● Written request
Arrange the lines as a JSON list of strings, one per line, with blank lines left out, beginning at the line that has "Task: Click the bold Moderate Exercise row" and stopping after the last line. Leave the pictures out of the answer.

● Records for this exercise
☆ ☆ ☆

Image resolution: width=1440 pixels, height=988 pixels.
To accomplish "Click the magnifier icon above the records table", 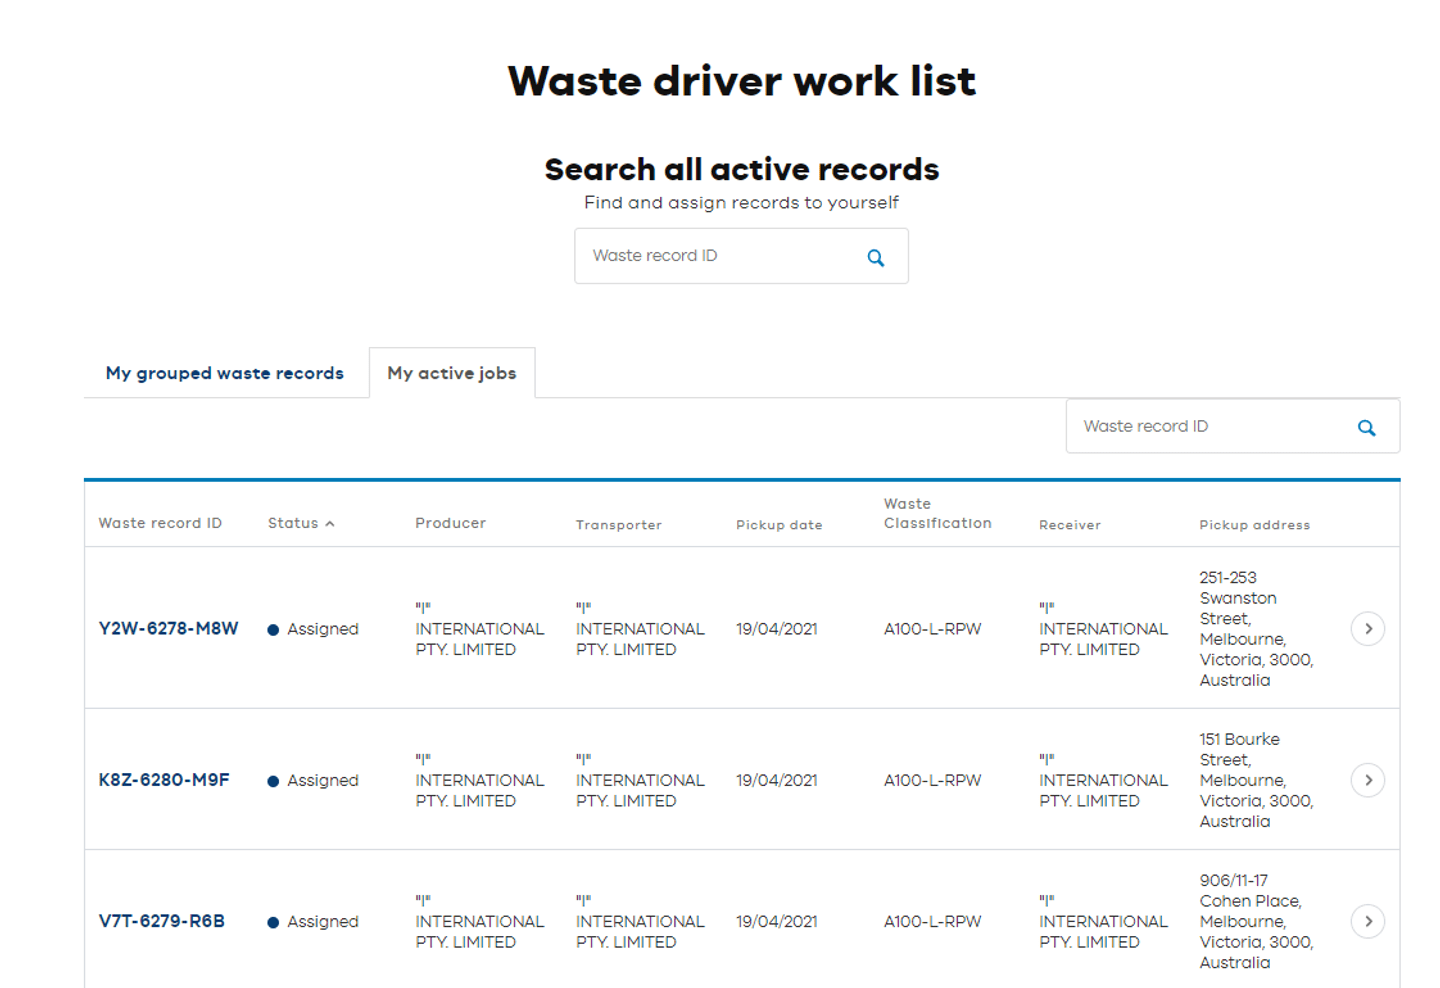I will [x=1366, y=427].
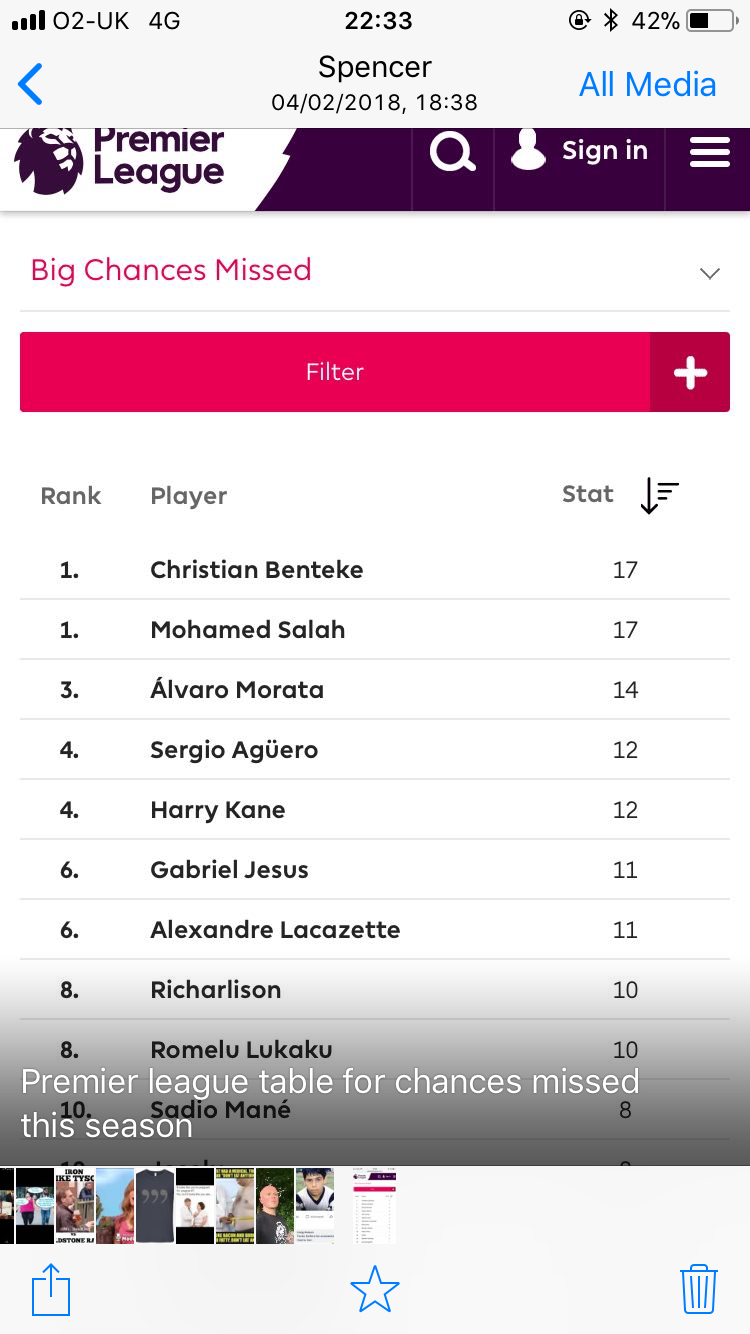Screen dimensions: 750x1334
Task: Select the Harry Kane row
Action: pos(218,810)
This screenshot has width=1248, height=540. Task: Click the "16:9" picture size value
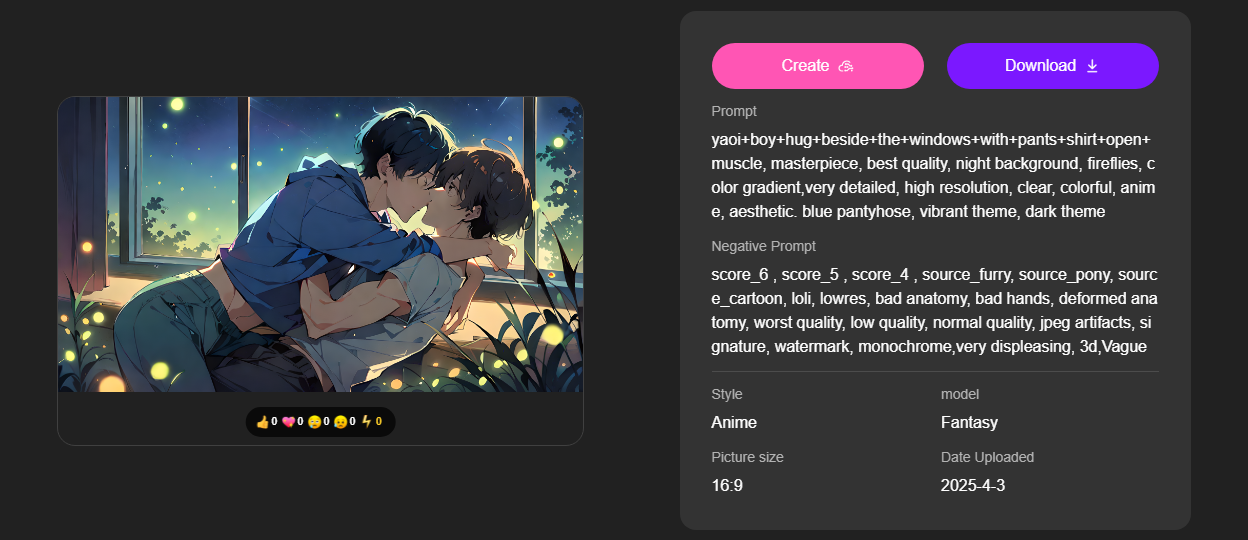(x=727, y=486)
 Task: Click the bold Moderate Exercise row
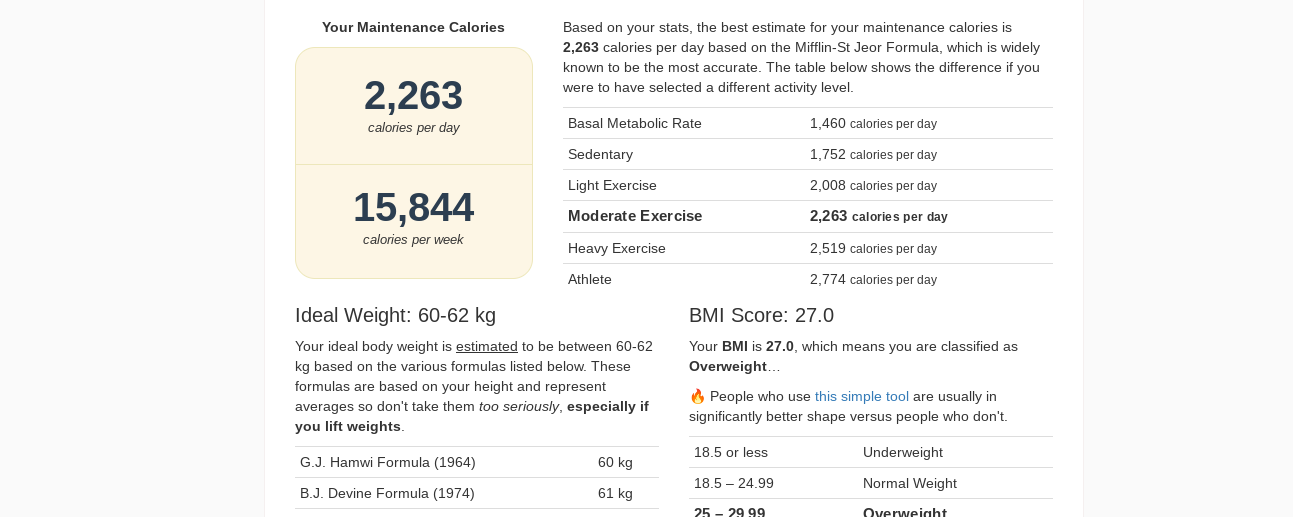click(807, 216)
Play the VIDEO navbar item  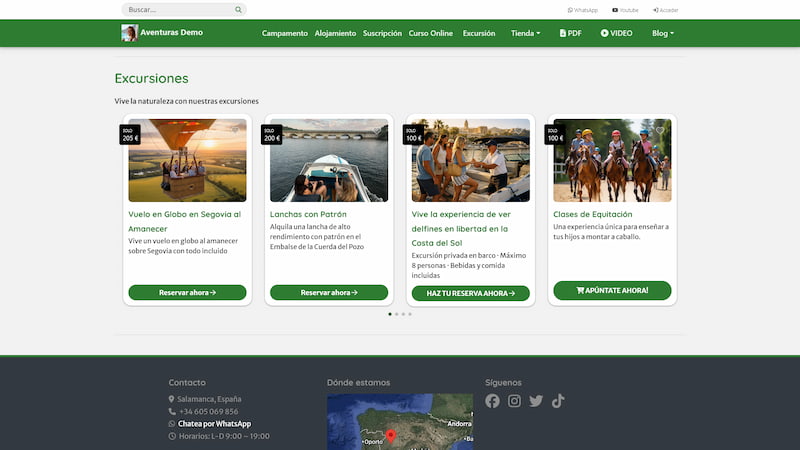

☆ ☆ ☆

● Solution for this task
[
  " Task: Click the bold Moderate Exercise row",
  "click(807, 216)",
  "Play the VIDEO navbar item  "
]